COMP207P Compilers Guidelines Part 2: Java Bytecode Optimisation

Abstract

As described in the previous article, during my time in UCL I had to work on several pieces of coursework related to the development of compilers. In this article I'll be expressing some thoughts and suggestions about the second coursework, the one concerned with altering Java bytecode to implement things like constant folding and constant propagation.

In contrast to the previous article, this one will be relatively short and won't have as many instructions. Instead, it will provide some food for thought that will hopefully help you wrap your head around this coursework. I'll talk a bit about Java bytecode and then will move on to Byte Code Engineering Library (BCEL).

FYI, I got Federica Sarro's permission to share this article. She asked me to remind everyone that these are just my own thoughts and this article was not reviewed by any lecturers.

Java bytecode

Understanding how Java bytecode is interpreted by the Java Virtual Machine (JVM) is crucial for this coursework. A good place to start would be Mastering Java Bytecode at the Core of the JVM by Anton Ahripov - it's quite a lengthy guide but it covers pretty much everything you'd want to know about bytecode at this stage. That said, you most likely won't need to read the whole thing, just the first couple of pages to get a basic idea of what you're working with.

Once you understand what Java bytecode is, I'd suggest you begin playing with the actual code provided as a part of the coursework. The process for preparing the project is extremely straightforward - Just install Ant, unzip the coursework archive somewhere and run ant test in the project root. You might notice that all tests will pass although you haven't done anything - that is because the tests only confirm that the alterations you made to the bytecode do not change the behaviour of the code but don't actually test how efficiently you've optimised the code.

Quick tip: IDEs like IntelliJ Idea usually have built-in features to decompile bytecode, which might be pretty useful when it comes to not only understanding how bytecode works but also confirming that your optimisations worked as intended.
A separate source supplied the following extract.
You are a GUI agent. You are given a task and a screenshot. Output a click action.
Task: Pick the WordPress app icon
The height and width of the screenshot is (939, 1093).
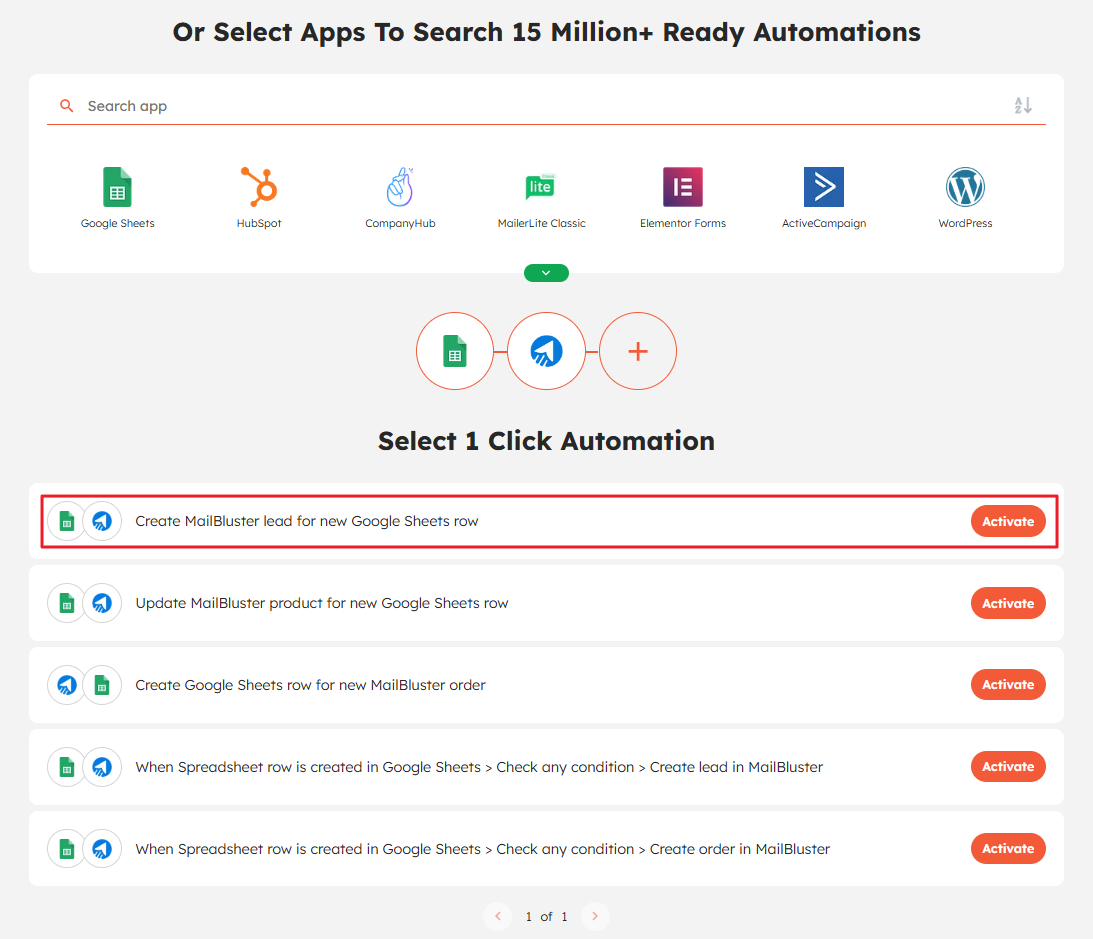coord(965,188)
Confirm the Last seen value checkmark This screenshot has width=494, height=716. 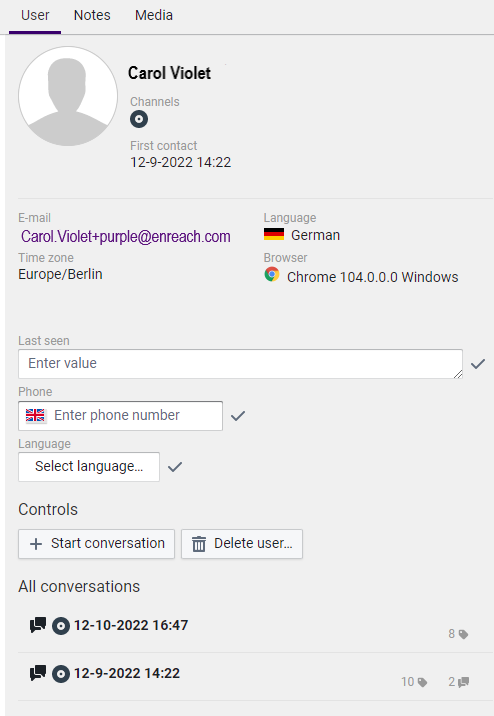pos(478,364)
To see what bytecode is produced from the example code in the project, you can add the snippet below to your ConstantFolder.java. Keep in mind that this is just a quick way to peek at the bytecode, I'd suggest coming up with a different abstraction for the actual implementation. In fact, the implementation I used differed significantly from what you see below.

public void optimize() {  
    ClassGen classGen = new ClassGen(original);
    ConstantPoolGen constPoolGen = classGen.getConstantPool();
    Method[] methods = classGen.getMethods();
    for (Method method : methods) {
        MethodGen methodGen = new MethodGen(method, classGen.getClassName(), constPoolGen);
        System.out.println(classGen.getClassName() + " > " + method.getName());
        System.out.println(methodGen.getInstructionList());
    }
    this.optimized = gen.getJavaClass();
}

The output this code will give you can be seen below. On the left you'll see decompiled bytecode of one of the dummy test classes and on the right is the list of instructions that BCEL has extracted for you.

Decompiled Java bytecode on the left, instruction list outputted by BCEL on the right

I found Java bytecode instruction listings on Wikipedia extremely useful when trying to find how bytecode relates to the actual Java code. Once you get to a level where you're confident with logic that bytecode instructions follow, you shouldn't have any issues coming up with strategies for different optimisations.

For this coursework, you'll mostly be working ConstantPushInstruction, StoreInstruction, LoadInstruction, ArithmeticInstruction, GotoInstruction and the children of these classes. Sadly this is as far as I can go for Java bytecode without giving too much info away. In the next section I'll talk a bit about using BCEL.

BCEL

First of all, obligatory link to BCEL API manual. Now BCEL is reasonably flexible and there are multiple ways in which you could design your solution. I'm going to talk a bit about the abstraction that worked reasonably well for me.